- _YOUR TASKS_
1. List every person named in the passage below on sugar and slavery in Jamaica, including names that appear within a book title.
2. Answer these questions using the passage below on sugar and slavery in Jamaica.
(a) In what year did Admirals Penn and Venable seize Jamaica for the British crown?
(b) What did the Maroons set up after fleeing to the mountains?
(c) According to Campbell, how many slaves had survived by the end of the slave period?
3. Carry on the passage below on sugar and slavery in Jamaica, starting after its final sentence.

- _DOCUMENT_

---

Bitter cane and slavery
Finding no gold in Jamaica and only small deposits elsewhere
in the so-called West Indies, the colonialists turned to sugar.
The sugarcane plant, introduced into the region by Columbus in
1493, became the new potential source of Caribbean wealth. But
the Arawaks had been wiped out. Spain had a relatively small
population and couldn't allow the migration of more settlers to
the colony. As a result, African slaves were rounded up and
shipped across the Atlantic to labor in the fields.
Admirals Penn and Venable seized Jamaica for the British
crown in 1655. The small bands of slaves left behind by the
Spanish--called Maroons--fled to the mountains where they set
up free communities that offered refuge to runaway slaves,
while fighting off successive attempts by the British to
recapture them.
English settlers, who arrived in droves, established a
thriving sugar industry. Britain also populated the island with
white indentured servants and prisoners captured in battles for
Irish and Scottish freedom from England's colonial
domination.
Based on slave labor, the new sugar industry boomed and
Jamaica was soon regarded as one of the finest jewels in the
British crown. But this wasn't primarily due to the huge
profits being made from sugar; Jamaica had also become the
biggest center for the re-exporting of slaves to other British
and Spanish colonies.
"Over a million slaves were brought to Jamaica during the
period of slavery, of which 200,000 were re-exported," wrote
author Horace Campbell in "Rasta and Resistance From Marcus
Garvey to Walter Rodney."
"The very fierce slaves remained in Jamaica, and by the end
of the slave period, there were only 323,000 slaves who
survived.
"As a center for re-export, Jamaica was the prize of the
British possessions," continued Campbell, "and the planters in
Jamaica were the darlings of the British aristocracy in the
18th century, when the wealth of the slaves supported Earldoms
and safe parliamentary seats. The organization of the
plantations, which supported the planter class, encompassed the
highest form of capitalist organization at that time ... where
the instrument of labor, the slave, was at the same time a
commodity which could be replaced after being worked to
death."

---

- _DATA_
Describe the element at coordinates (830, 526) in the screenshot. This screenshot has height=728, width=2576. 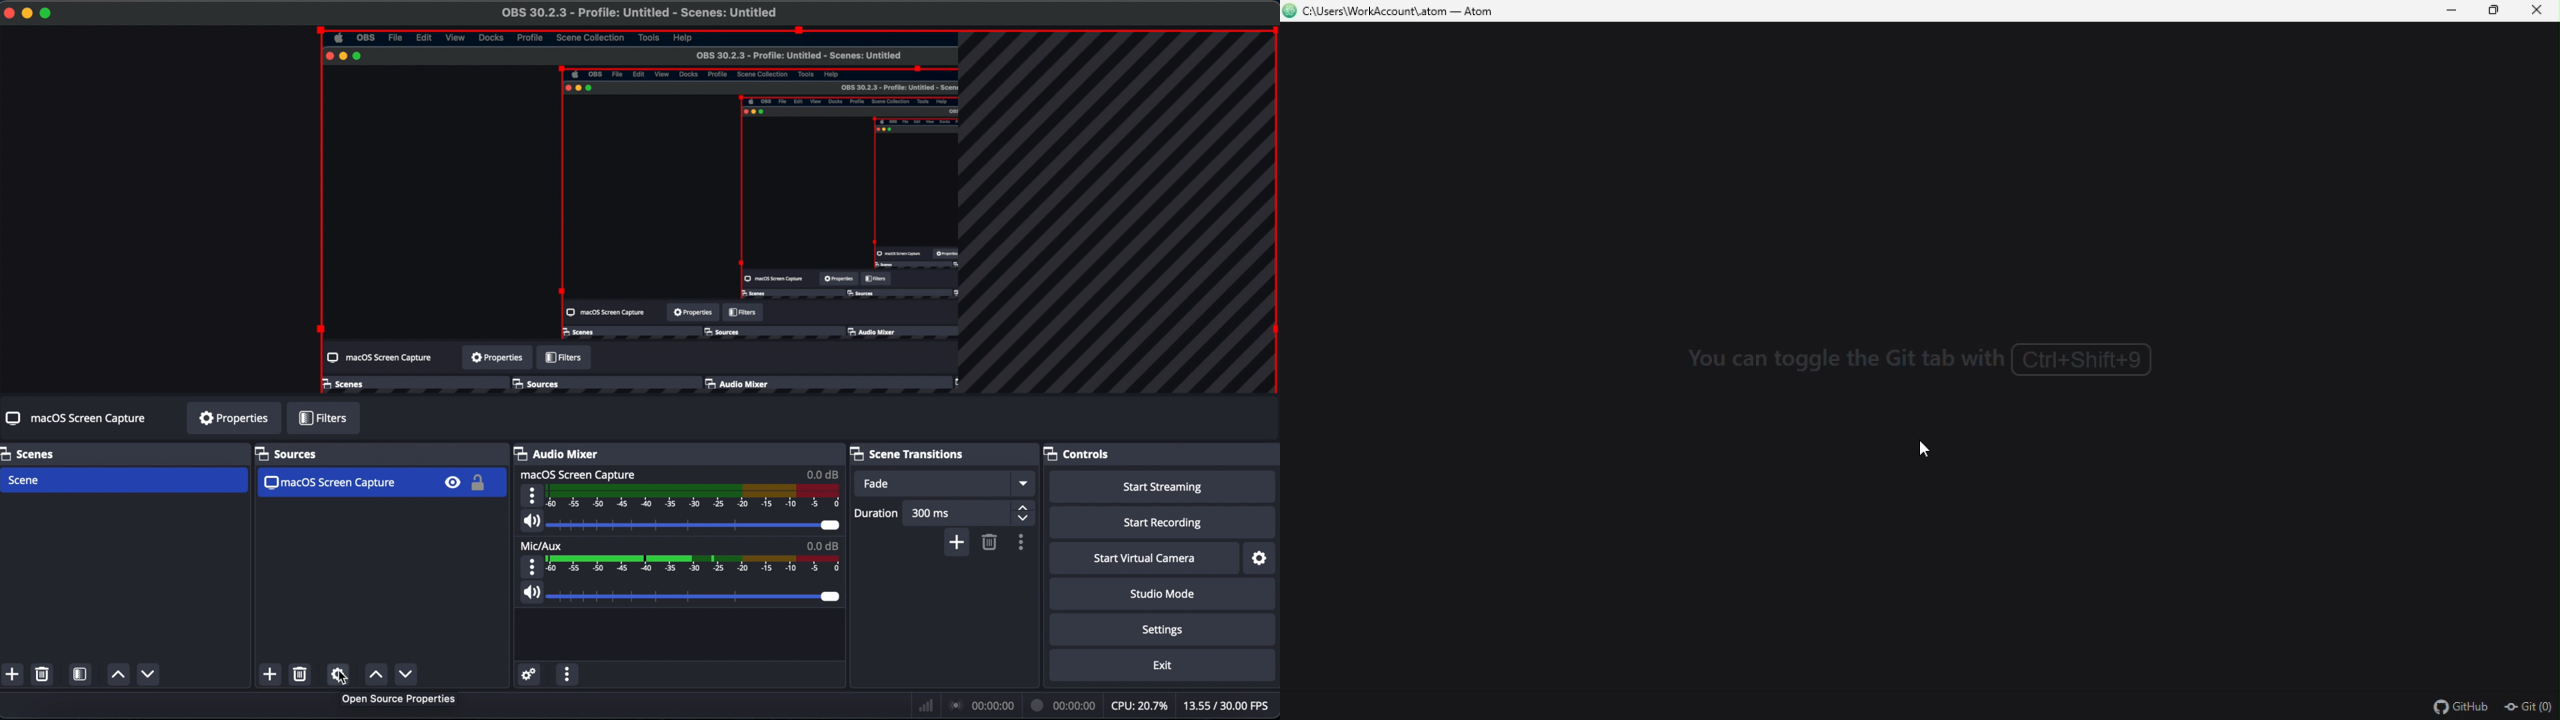
I see `volume slider handle` at that location.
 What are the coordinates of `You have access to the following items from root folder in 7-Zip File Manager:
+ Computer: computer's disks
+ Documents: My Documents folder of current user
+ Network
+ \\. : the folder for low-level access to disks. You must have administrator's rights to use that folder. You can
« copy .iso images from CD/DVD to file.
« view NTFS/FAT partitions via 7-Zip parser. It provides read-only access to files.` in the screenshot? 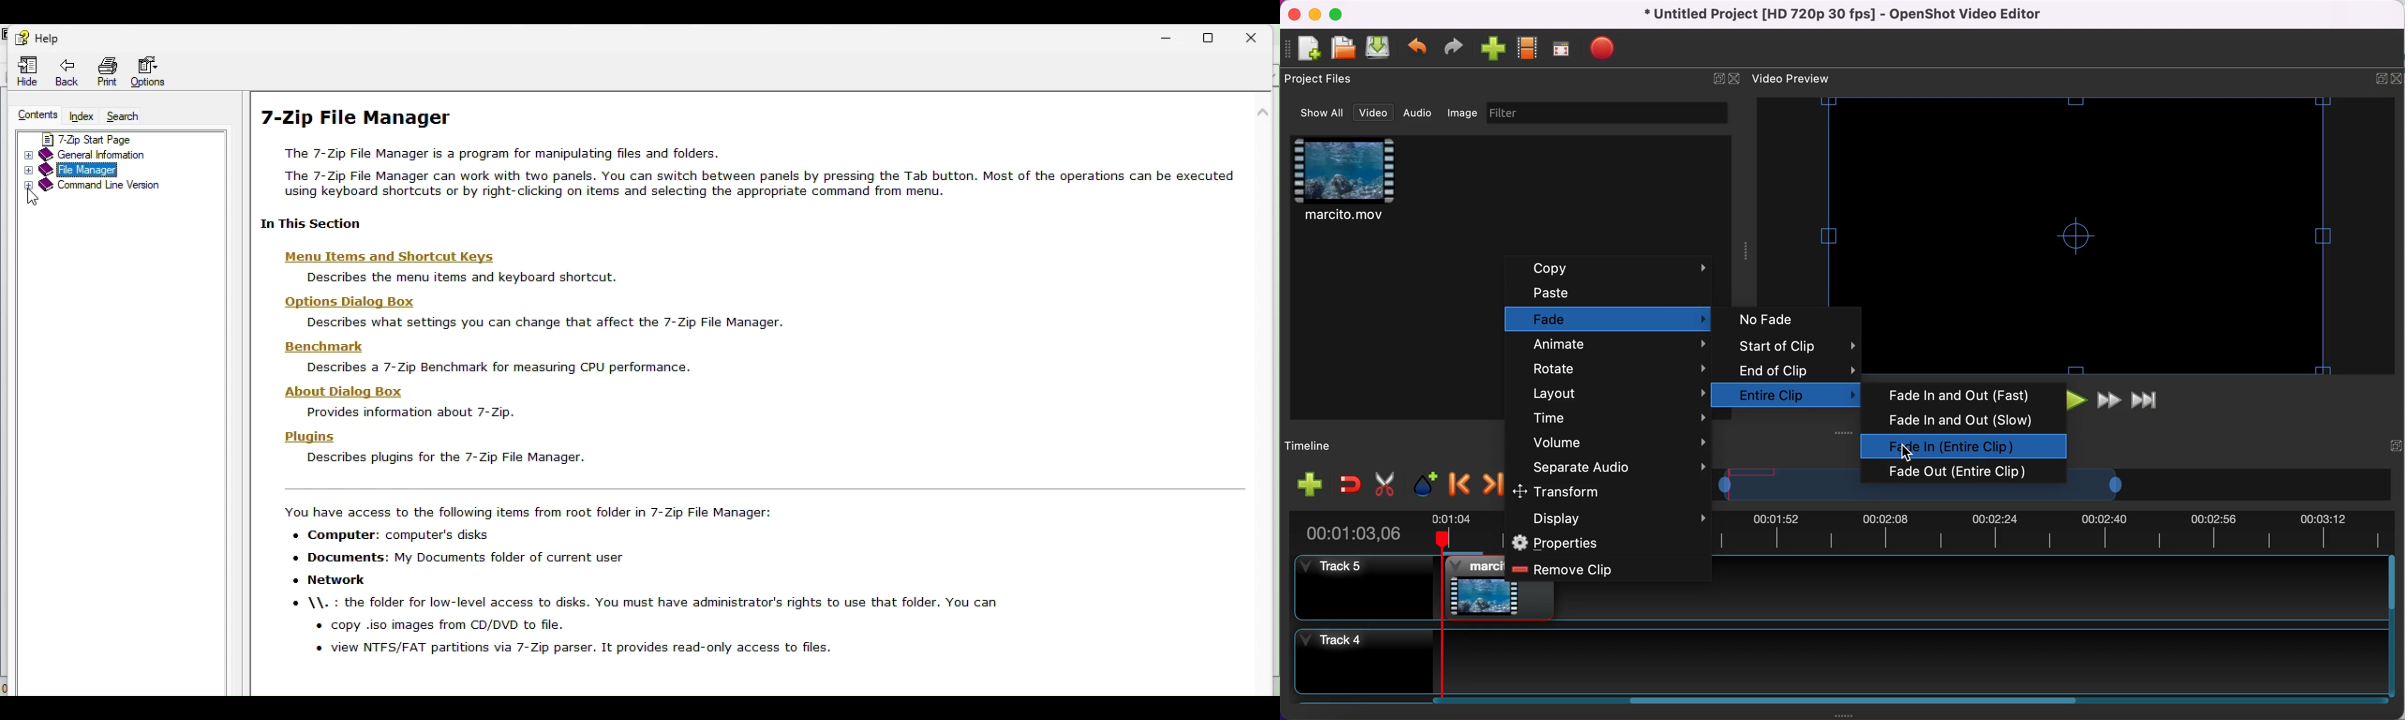 It's located at (689, 587).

---

- _ANSWERS TO THE EXERCISE_
1.
Columbus
Penn
Venable
Horace Campbell
Marcus Garvey
Walter Rodney

2.
(a) 1655
(b) Free communities that offered refuge to runaway slaves
(c) 323,000

3.
The riches amassed from piracy on the high seas and the
European plunder of Central America provided the financial
basis for the establishment of sugar, tobacco and cotton
plantations. In turn, the experience and wealth derived from
the plantation system, coupled with the massive spoils of the
slave trade, laid the foundation for the European industrial
revolution and gave rise to the world's first stock market in
England. And for nearly 200 years Jamaica played its part as
colonial subject.
History of slave revolts
It is well documented that the most rebellious Black
captives who passed through Jamaica's bustling re-exportation
center were left on the island, the majority being from
Africa's Gold Coast. The country's history of slave revolts is
consistent with this fact, the pre-emancipation period of
British colonial occupation being marked by successive
uprisings.
The populations of the small Maroon communities of runaway
slaves, carved out after the British drove the Spanish from the
island in 1655, increased sharply after major slave uprisings
broke out against the new colonial regime in 1673 and 1685.
"The survival of the Maroon communities depended on the mode
of social organization of the villages," explains Campbell. "In
order for the Maroons to survive they had to organize a system
of production and exchange, superior to the plantation levels
of cooperation, reminiscent of African communalism where they
divided the tasks as they hunted, fished, and gathered wild
fruits. Their scouts carried out intelligence activities on the
white plantations to learn the military movements of the white
people's army; they never confronted the whites on the plains
and blew the Abeng horn to forewarn their villages of
the impending attacks."
One of the most famous Maroon leaders was Nanny, a fierce
Ashanti warrior woman, whose army of former slaves successfully
used guerrilla tactics against the British on countless
occasions to defend their territory in the eastern
mountains.
The major Maroon War of 1729 to1739 was fought under the
leadership of Cudjoe, who was also descended from the Ashantis
of Africa's Gold Coast. His guerrilla army fought the British
to a standstill, and in the end they begged him to sign a
treaty recognizing all Maroons as free people. The victors also
won autonomy over their territories on both sides of the
island, but in return for a promise of no taxation, Cudjoe
agreed to refuse asylum to new runaway slaves.
Numerous slave revolts erupted after Cudjoe decimated the
British Army, including another Maroon War in 1795, decades
after the colonialists instigated Nanny's death. Sam Sharpe, a
slave and Baptist deacon, led the biggest. Campbell describes
the brilliant tactics that Sharpe executed in the Christmas
Rebellion of 1831:
"Local commanders, who had previously taken on the guise of
deacons, proceeded to march from plantation to plantation
freeing the slaves and burning to the ground the homes of the
most vicious planters. The drum, conch shells and the blowing
of horns called other slaves to the ranks, so that before the
night was out, 20,000 supposedly docile slaves were
precipitating the death-blow to slavery in the British
domains.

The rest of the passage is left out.